-- Input rows --
--------------------
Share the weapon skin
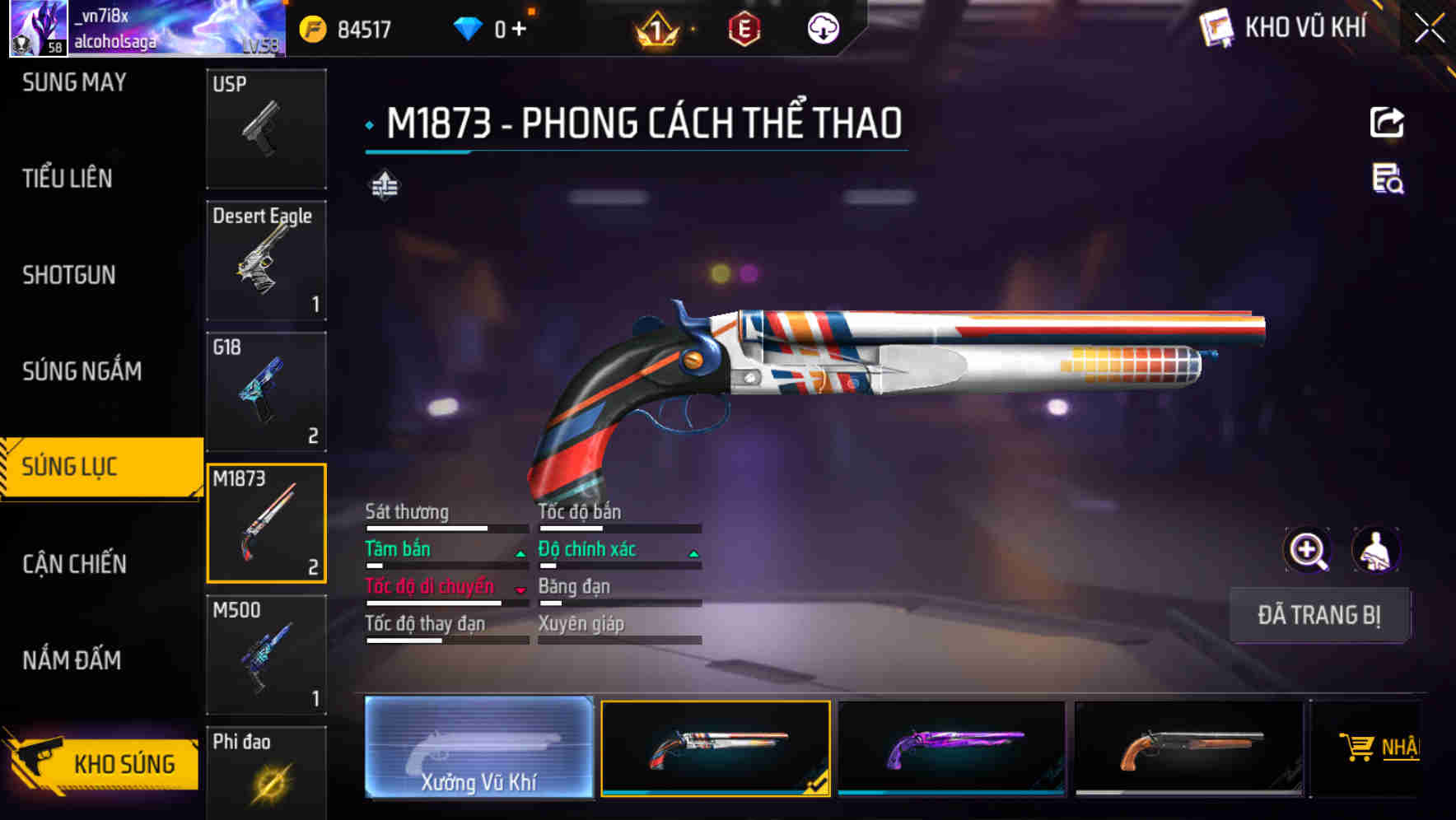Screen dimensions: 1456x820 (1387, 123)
--------------------
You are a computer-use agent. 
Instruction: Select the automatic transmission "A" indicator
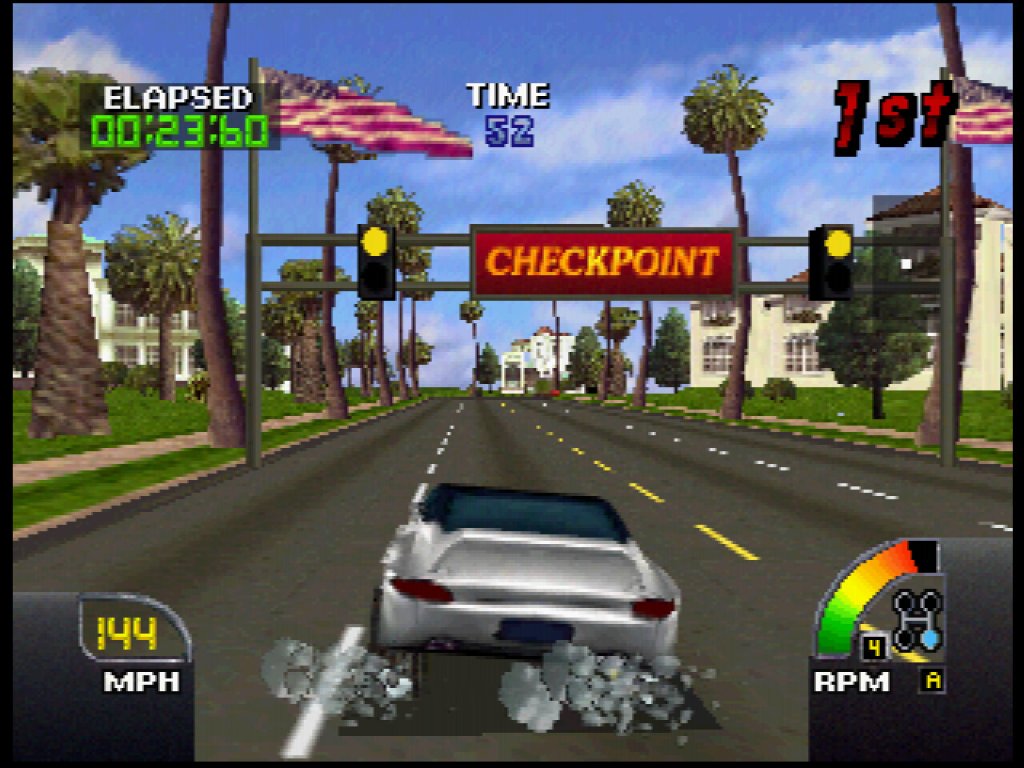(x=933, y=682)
--------------------
-- Stated goal --
Render the listing from the line with "You are a computer-use agent." to the line with "(x=933, y=682)", both included, as a Markdown table with the columns Row and Line. Skip blank lines and leave the pictures out.

-- Exercise solution --
| Row | Line |
|---|---|
| 1 | You are a computer-use agent.  |
| 2 | Instruction: Select the automatic transmission "A" indicator |
| 3 | (x=933, y=682) |